Si rien n'est fait avant le 31 juillet, une pépite technologique française passera sous le pavillon américain, une entreprise de Gironde, Photonis, leader français de la vision nocturne sur laquelle mon collègue Olivier Cadic a déjà attiré l'attention du Gouvernement à plusieurs reprises. Teledyne, une entreprise américaine, est prête à surpayer l'achat de Photonis pour acquérir sa technologie.

La transaction sera possible à partir du 31 juillet si vous ne vous y opposez pas formellement, monsieur le ministre. En effet, après vérification, l'absence de décision à cette date vaut acceptation, et non pas rejet, comme il avait été dit au Sénat.

Le Gouvernement s'apprête-t-il à autoriser cette cession, avec les précautions d'usage, dont on connaît parfois la fragilité ? L'objectif ne peut pas être d'encadrer cette vente, car cela renforcerait un mouvement de fond qui fragilise la base industrielle et technologique de défense (BITD), en laissant partir progressivement les PME qui la constituent.

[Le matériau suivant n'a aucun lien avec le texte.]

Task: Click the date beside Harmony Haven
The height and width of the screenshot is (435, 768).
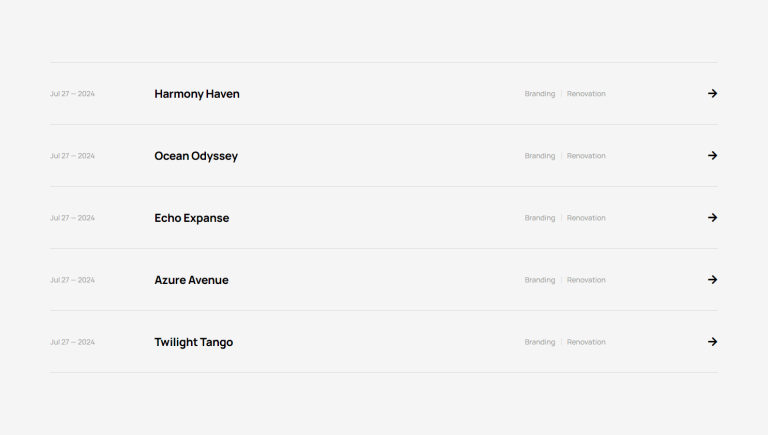Action: (72, 94)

Le président Macron a déclaré vouloir ramener en France les industries nécessaires à notre indépendance, c'est très bien, mais il est tout aussi nécessaire de conserver celles qui y sont déjà !

Allez-vous poser votre veto à la disparition d'une société emblématique du savoir-faire technologique français et affirmer votre volonté de sauver cette branche industrielle de la défense en créant, peut-être avec Bpifrance, un tour de table français ou, au moins, européen ? (Applaudissements sur les travées du groupe UC et sur des travées du groupe Les Républicains.)


Réponse du Ministère auprès du ministre de l'économie, des finances et de la relance - Comptes publics publiée le 23/07/2020

Réponse apportée en séance publique le 22/07/2020

M. le président. La parole est à M. le ministre délégué chargé des comptes publics.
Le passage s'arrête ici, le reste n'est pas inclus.